Si vous vous demandez comment font les professionnels de la publicité pour réussir, la réponse se situe dans 42e parallèle, le chef d’œuvre de l’écrivain américain John Dos Passos. Le personnage Ward Morehouse y devient un magnat de la publicité et l’auteur nous plonge dans ses méninges, y dissèque son talent, raconte son irrésistible ascension vers le succès.

Prodigieux tableau du début du XXe siècle aux Etats-Unis, 42e parallèle met en scène des personnages de toutes les classes sociales, introduit des procédés littéraires nouveaux et inspirés du cinéma. Il en surgit une comédie « inhumaine » d’une Amérique où les tragédies individuelles s’enracinent dans la rudesse d’une époque.

L’œuvre de John Dos Passos, dont Jean-Paul Sartre dira qu’il était « le plus grand écrivain de notre époque », n’a pas de héros. C’est la société qui joue ce rôle. Cette dernière est de plus en plus exposée à la publicité. Et le personnage de Ward Morehouse livrera, sous la plume du romancier, quelques-uns des secrets qui font la réussite des publicitaires.

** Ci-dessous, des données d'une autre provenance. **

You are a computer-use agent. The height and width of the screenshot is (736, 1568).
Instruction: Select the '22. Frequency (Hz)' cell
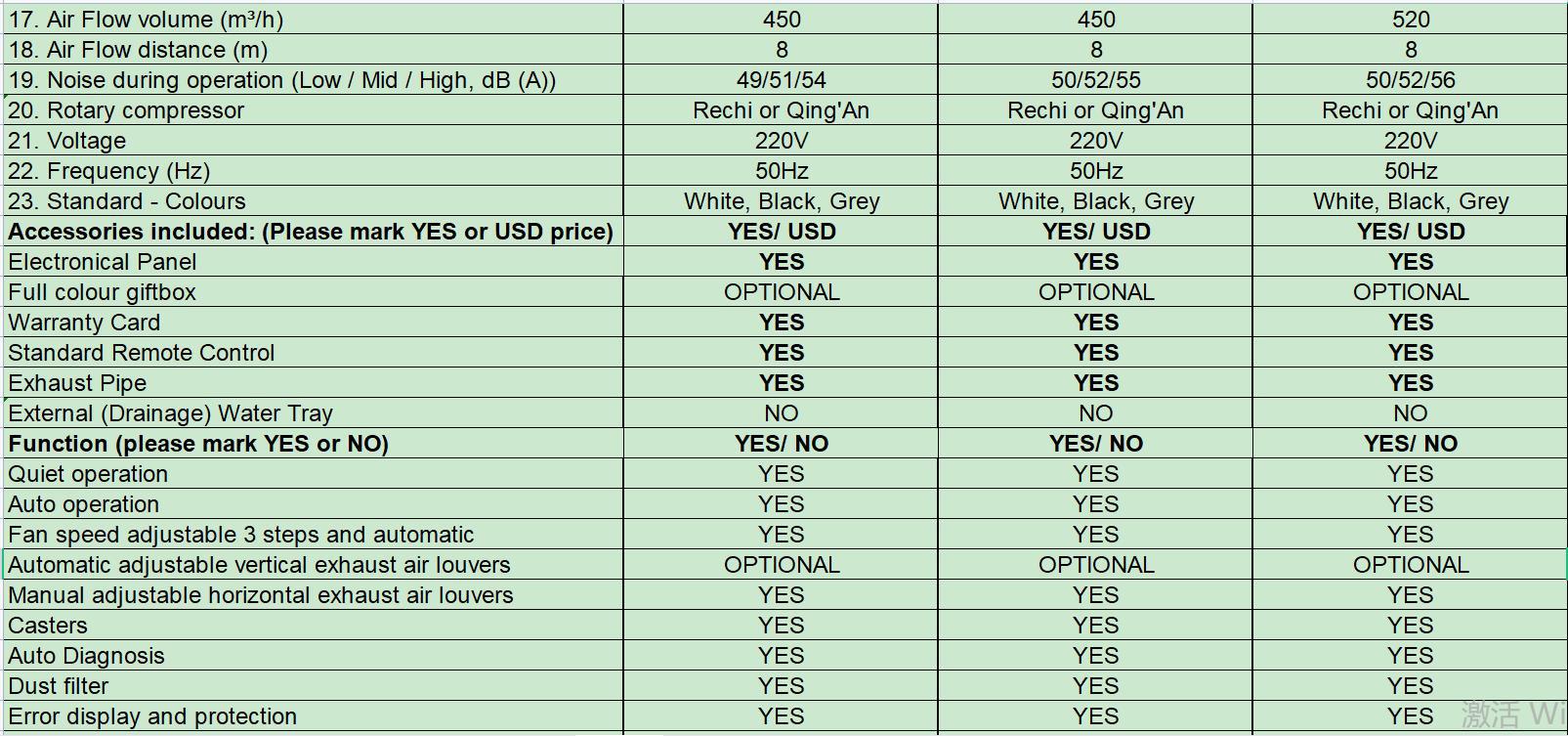(109, 171)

Tout commence avec ces mots :

 

« Quand il alla à Philadelphie la fois suivante pour corriger les épreuves de la brochure

OCEAN CITY (Maryland)

Pays rêvé pour y passer les vacances

il emporta ainsi un projet de plus. »

 

Eviter de tuer une bonne idée en la présentant trop tôt

Les publicitaires savent combien un client a du mal à s’imaginer une publicité, à comprendre une idée, sans le concours d’éléments tangibles. Et le personnage de Dos Passos l’a compris, lorsqu’il présente un projet au riche ami de son futur beau-père. Assez écrit, la parole est à John Dos Passos :

« Quand ils en furent à la fine Napoléon et aux cigares, Ward trouva le cran de sortir la brochure sur Ocean City (Maryland) qui lui avait brûlé la poche pendant toute la durée du déjeuner. Il la posa sur la table d’un air modeste. J’ai pensé que vous aimeriez peut-être y jeter un coup d’oeil, M. Oppenheimer, comme… comme c’est quelque chose d’un peu nouveau dans le domaine de la publicité.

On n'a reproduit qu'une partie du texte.